Goal of the exercise | Hunt for the word "computer" across the entries below, copying each line that holds it.

[Source records]
--------------------------------
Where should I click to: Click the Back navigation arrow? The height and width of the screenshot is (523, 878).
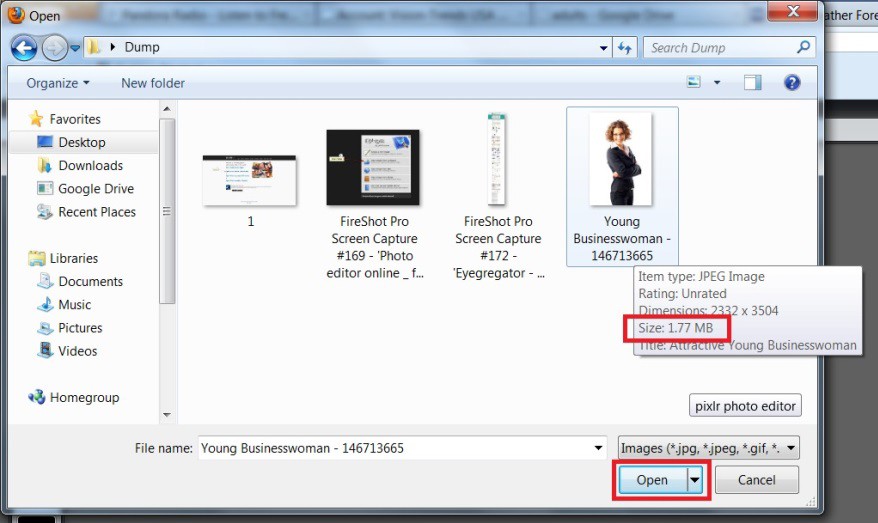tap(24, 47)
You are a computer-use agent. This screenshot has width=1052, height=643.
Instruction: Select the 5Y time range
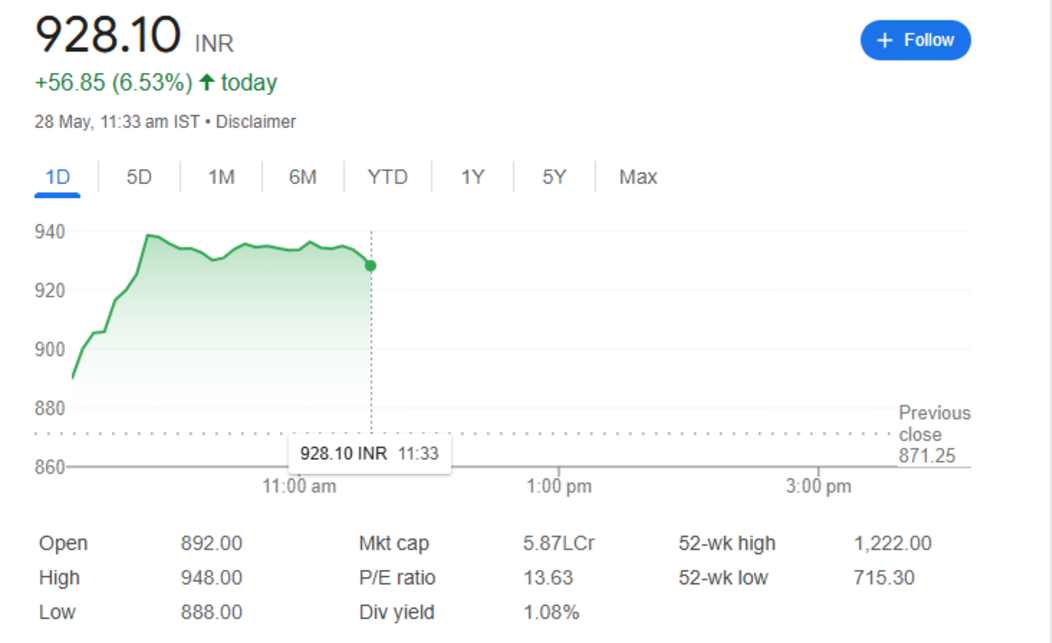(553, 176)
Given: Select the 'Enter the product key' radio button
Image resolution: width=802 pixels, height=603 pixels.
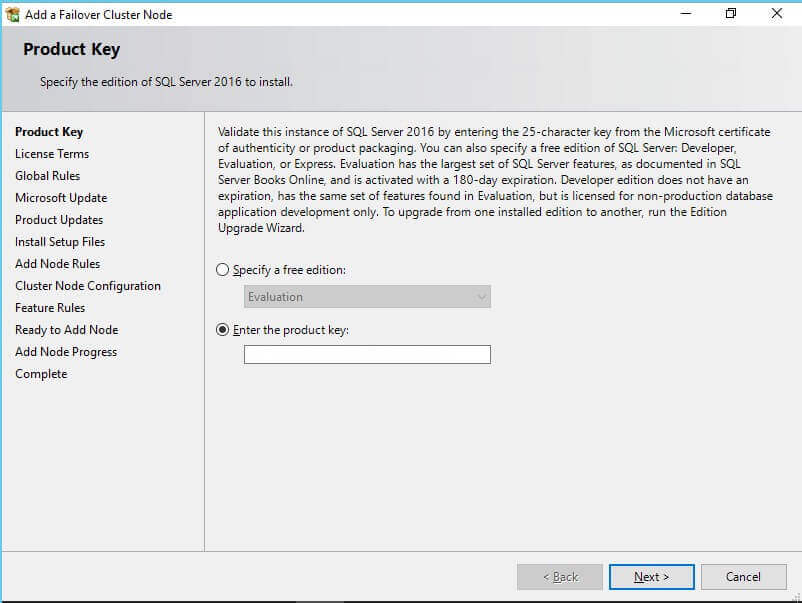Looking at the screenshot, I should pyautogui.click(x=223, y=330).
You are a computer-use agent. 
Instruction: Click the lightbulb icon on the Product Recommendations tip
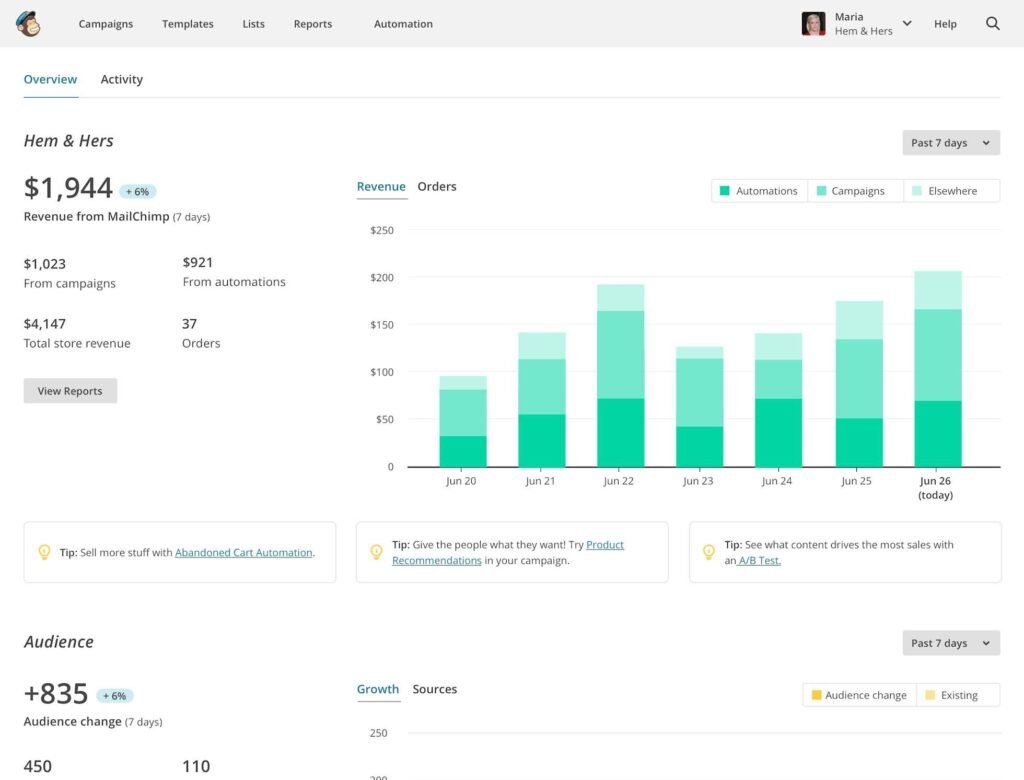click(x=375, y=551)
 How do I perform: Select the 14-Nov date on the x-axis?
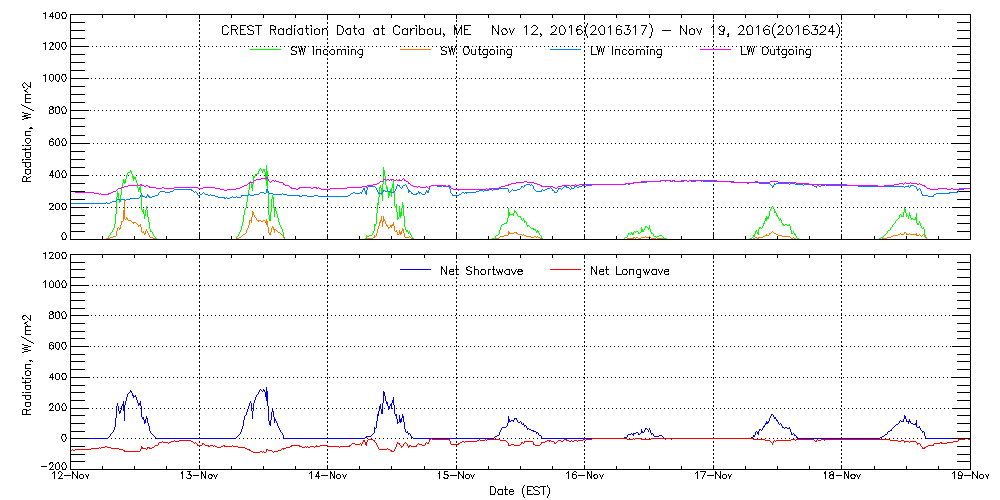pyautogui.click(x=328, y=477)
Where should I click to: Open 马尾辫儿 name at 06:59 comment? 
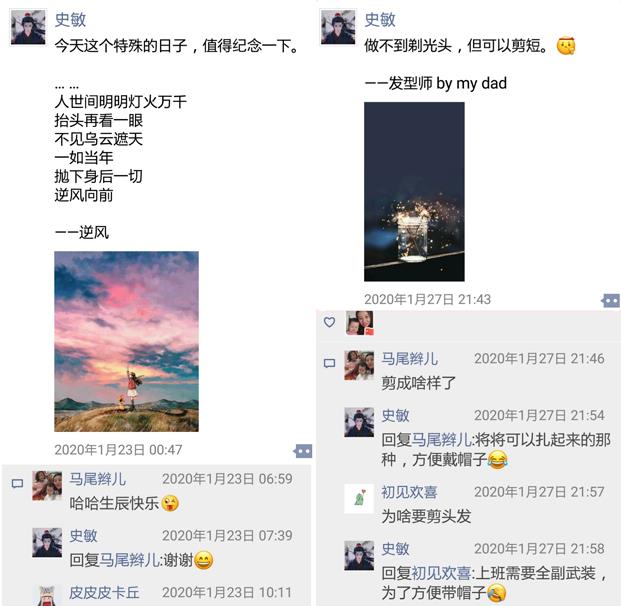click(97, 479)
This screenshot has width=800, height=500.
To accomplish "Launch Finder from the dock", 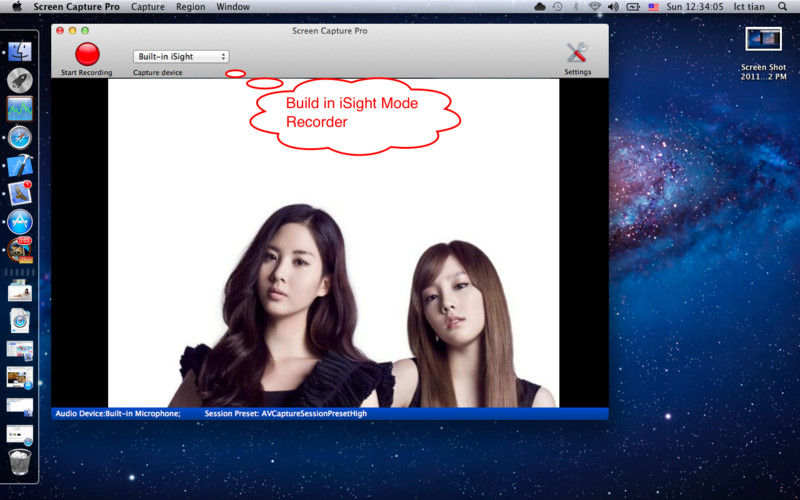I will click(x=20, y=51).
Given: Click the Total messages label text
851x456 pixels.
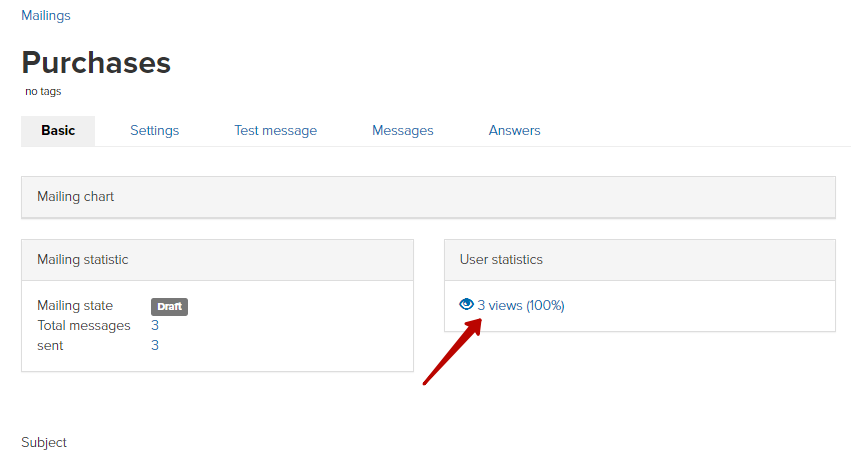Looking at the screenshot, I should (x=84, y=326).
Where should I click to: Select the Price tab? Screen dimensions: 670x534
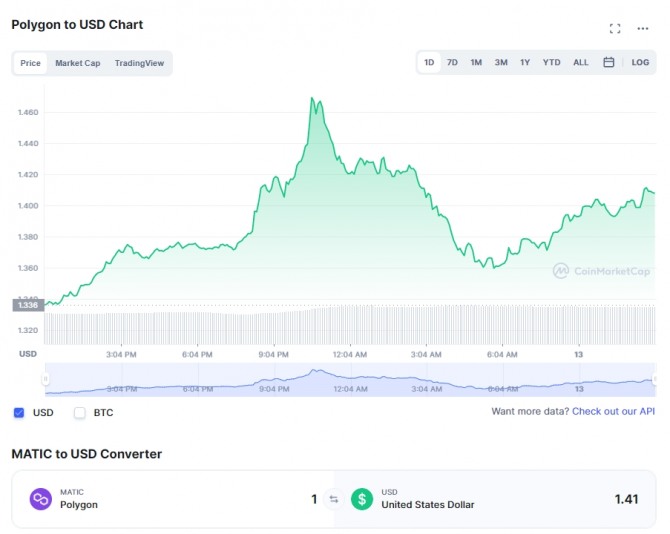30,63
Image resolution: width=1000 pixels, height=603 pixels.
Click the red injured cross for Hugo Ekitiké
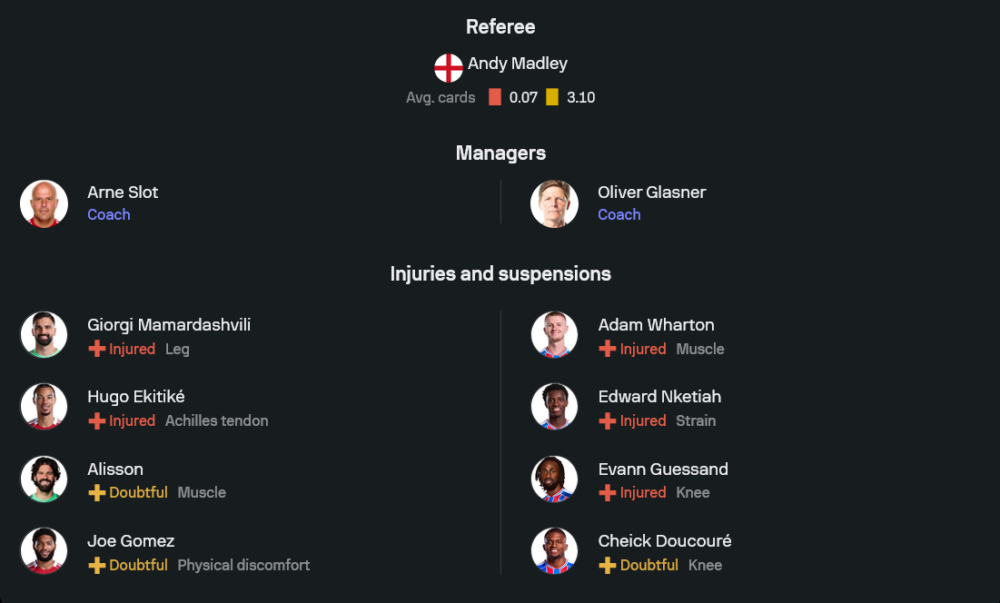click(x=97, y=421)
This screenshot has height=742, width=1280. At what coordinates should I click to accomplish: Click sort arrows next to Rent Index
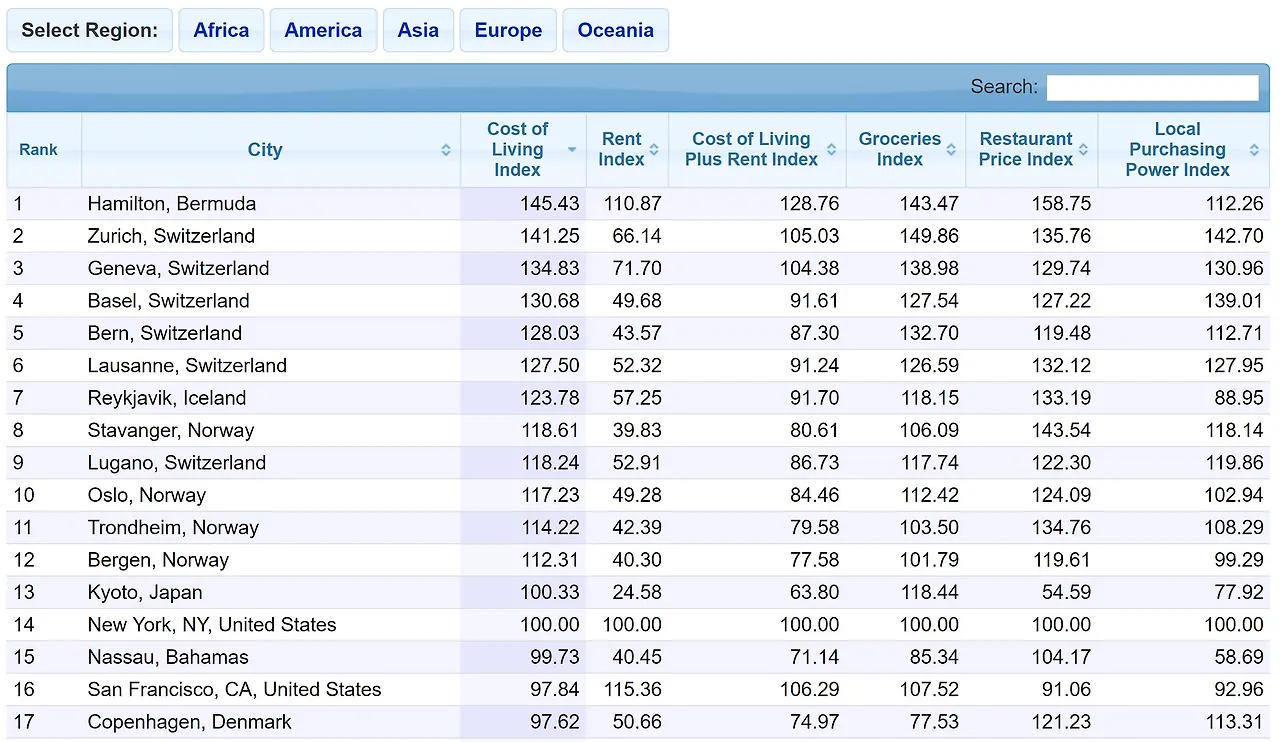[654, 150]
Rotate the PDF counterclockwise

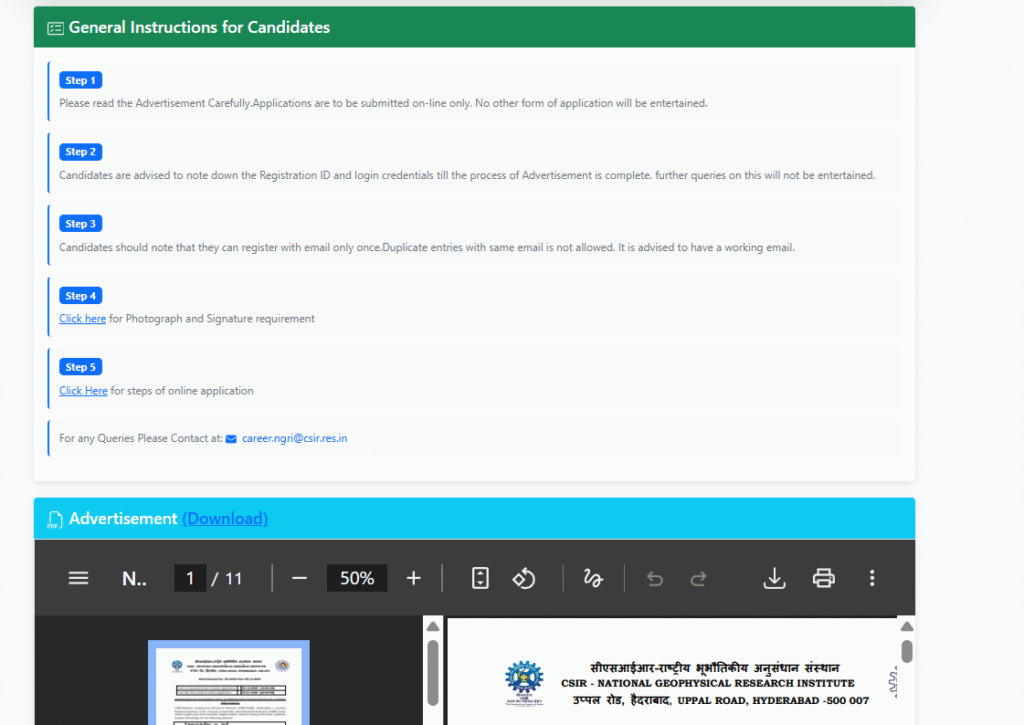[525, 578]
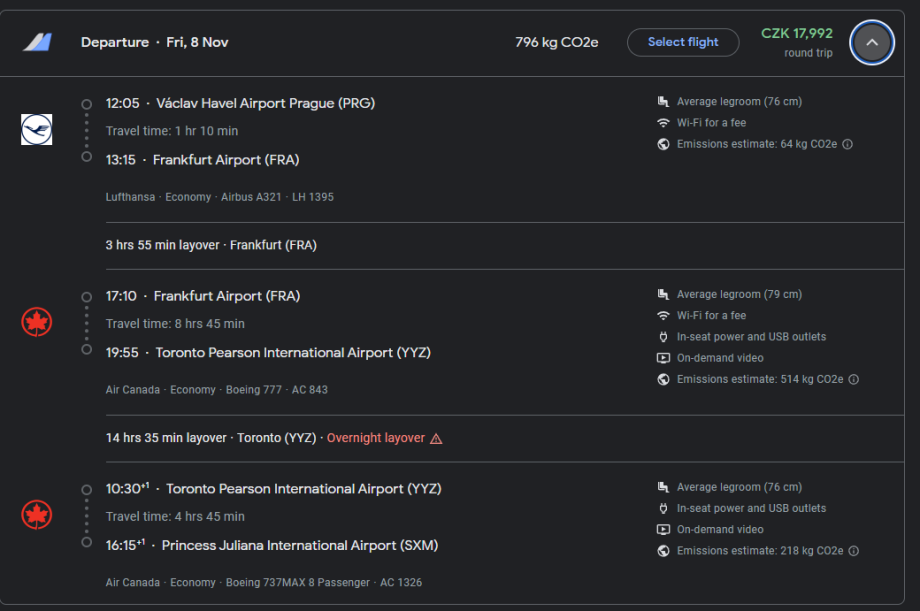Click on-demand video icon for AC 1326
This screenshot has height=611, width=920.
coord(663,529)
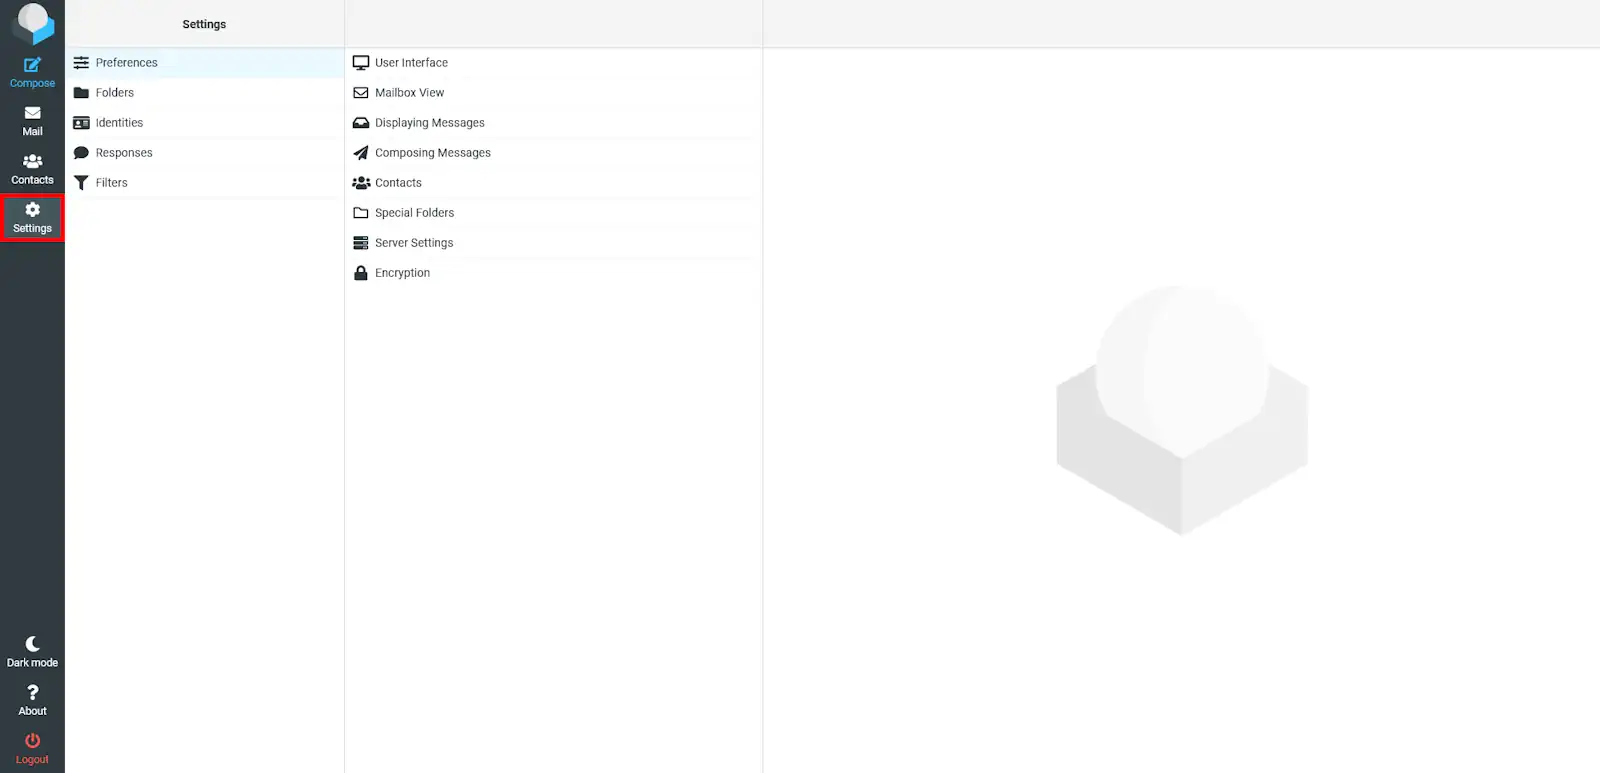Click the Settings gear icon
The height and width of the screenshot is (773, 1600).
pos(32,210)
--------------------------------
Exercise response |
You are a computer-use agent. This screenshot has width=1052, height=643.
You are a computer-use agent. 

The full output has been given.